Written instruction:
Please edit the records from the line that has "Task: Open the 转到(G) menu" through the line that has "This screenshot has width=1280, height=656.", changing "menu" to "dropdown" and leaving everything else as it is. Return only those lines.
⁂
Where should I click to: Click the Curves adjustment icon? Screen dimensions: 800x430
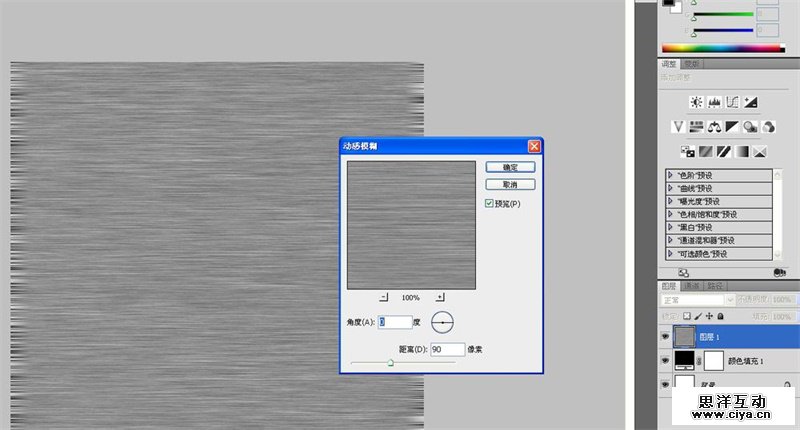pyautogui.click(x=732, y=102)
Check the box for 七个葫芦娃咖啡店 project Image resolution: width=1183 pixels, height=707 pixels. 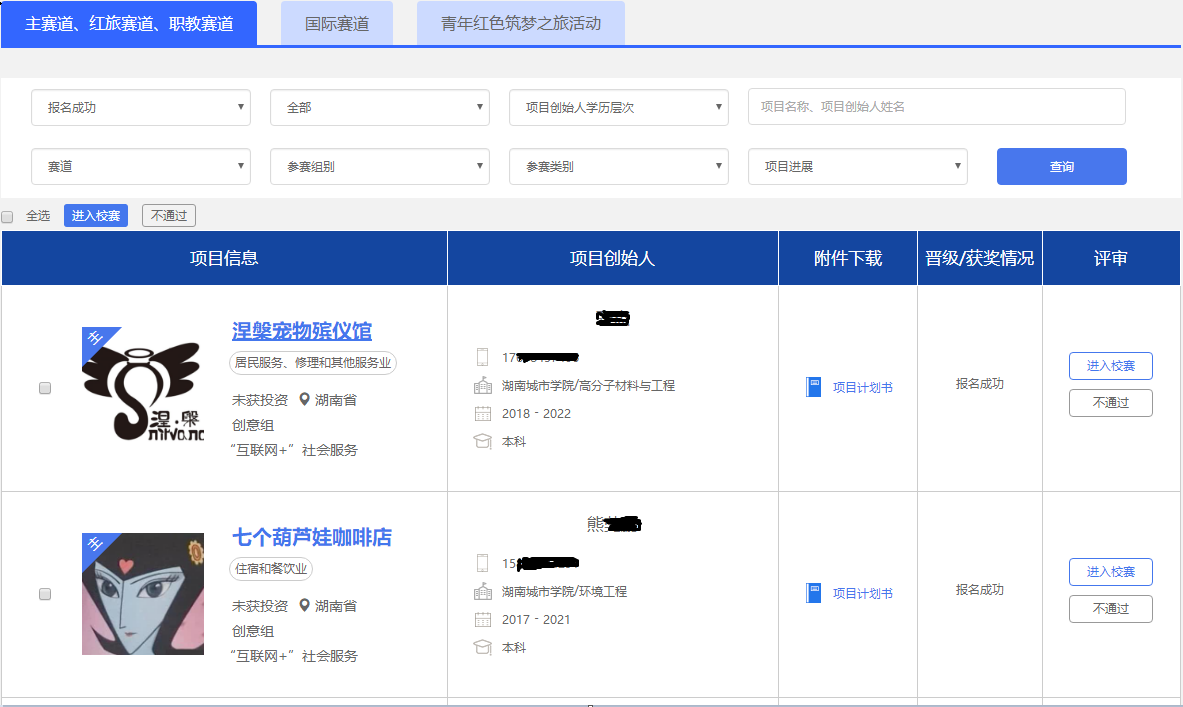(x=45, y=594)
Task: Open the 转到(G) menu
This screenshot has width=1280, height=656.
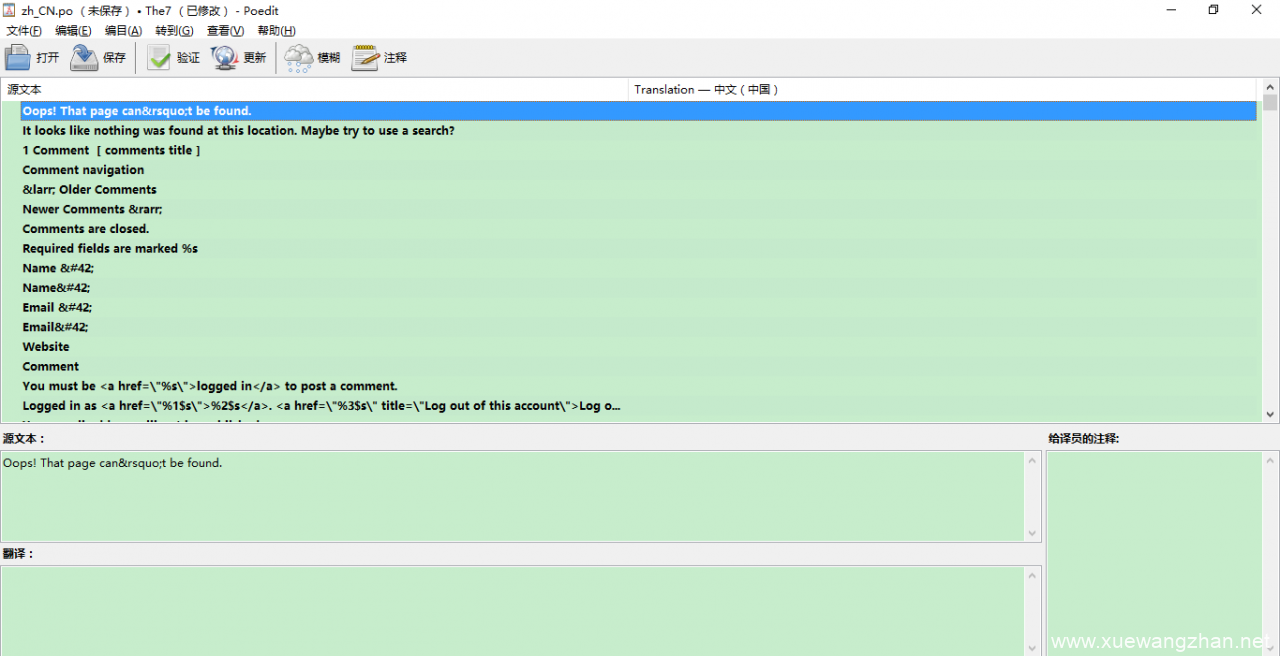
⁂
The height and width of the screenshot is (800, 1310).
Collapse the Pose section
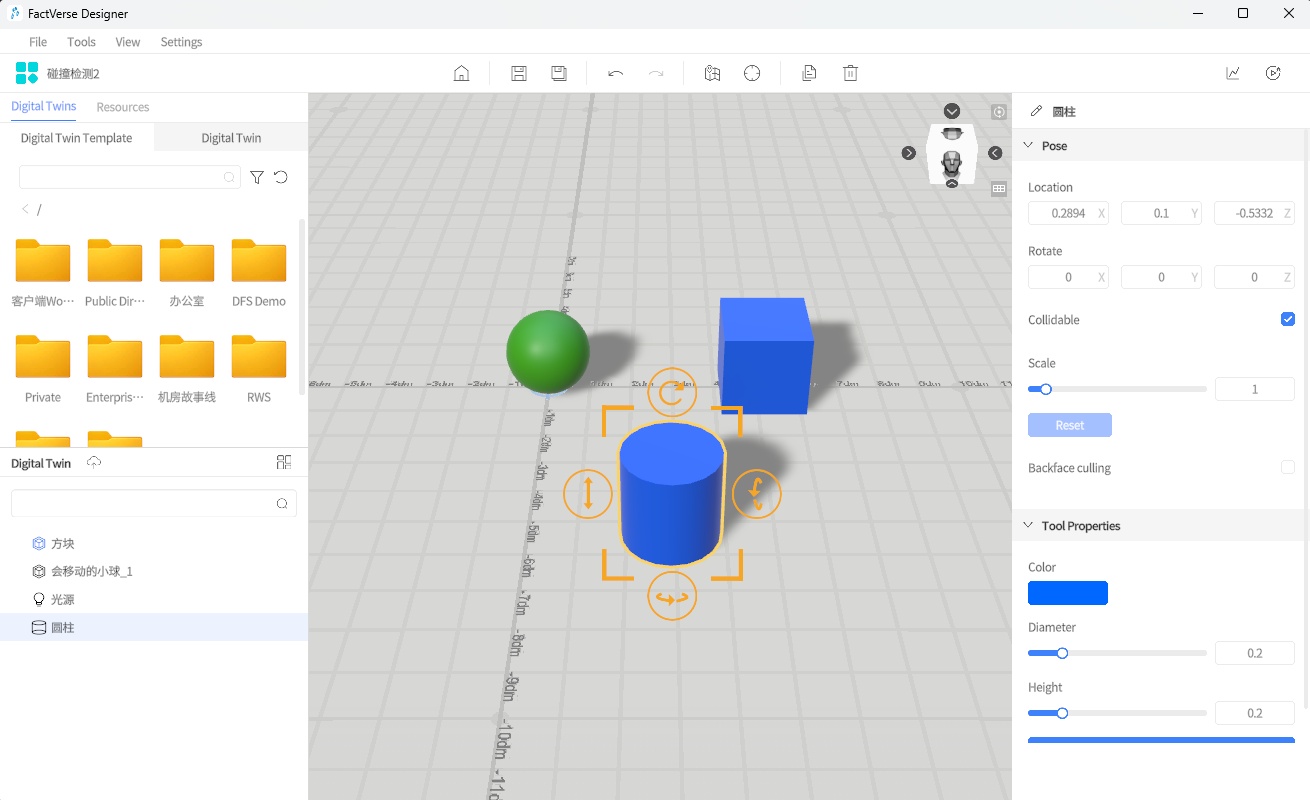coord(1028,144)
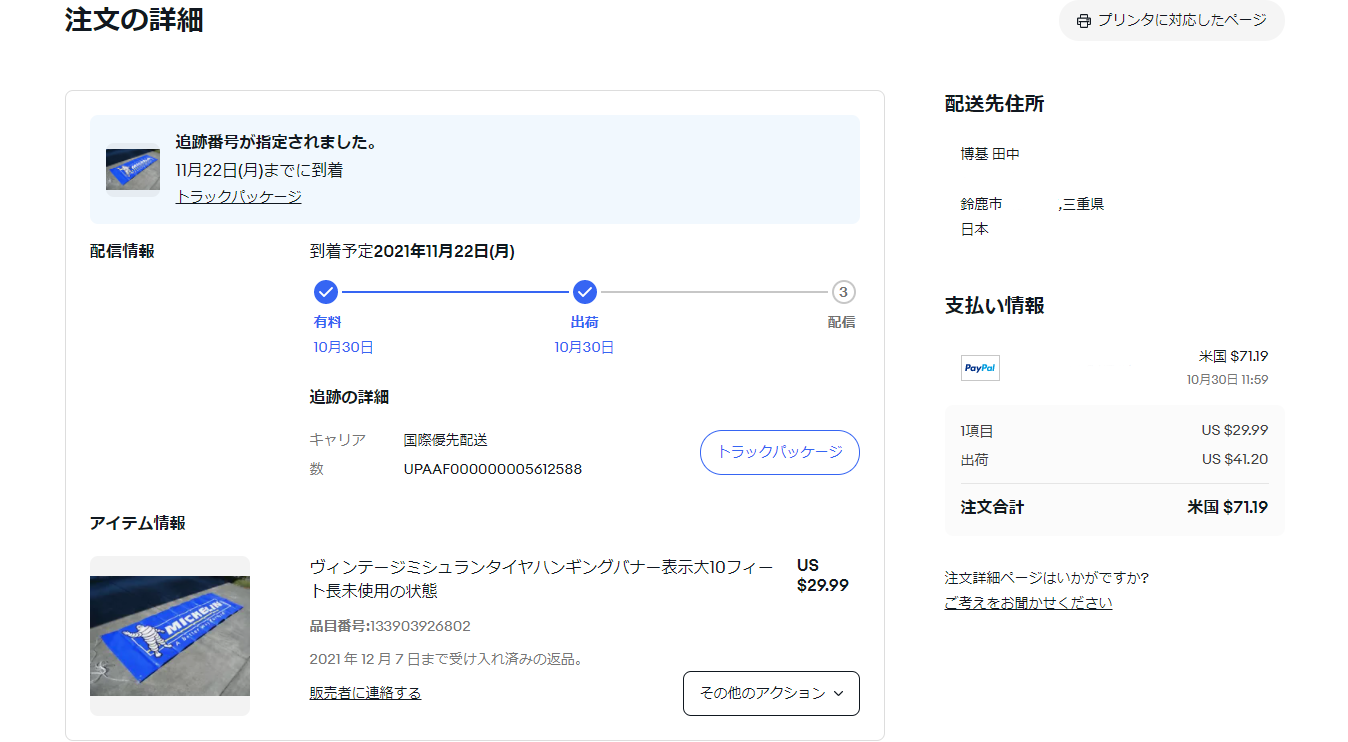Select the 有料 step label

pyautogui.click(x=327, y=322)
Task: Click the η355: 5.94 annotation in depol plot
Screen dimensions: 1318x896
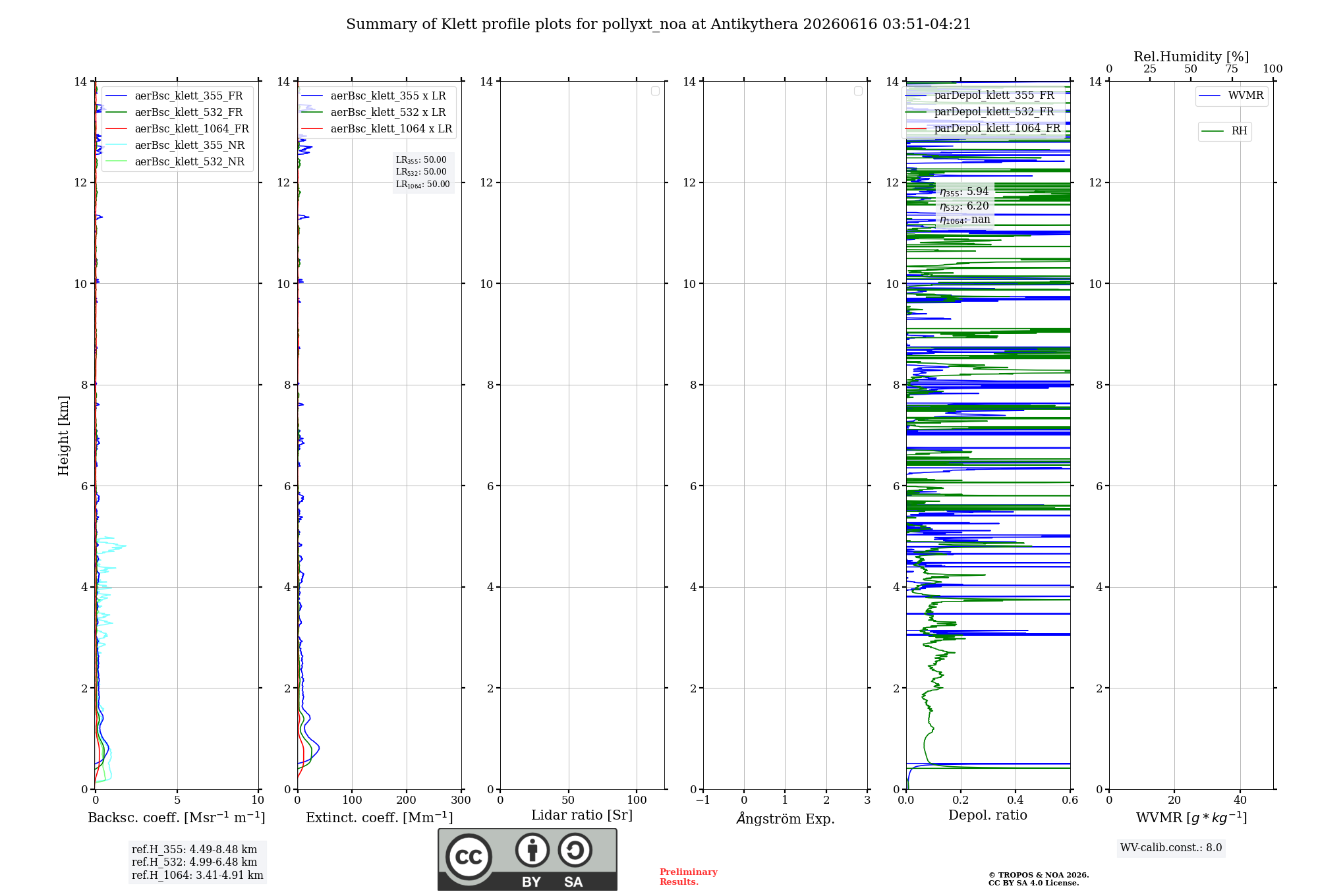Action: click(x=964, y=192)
⁂
Solved problem:
Task: Open the 转到(G) dropdown
This screenshot has width=1280, height=656.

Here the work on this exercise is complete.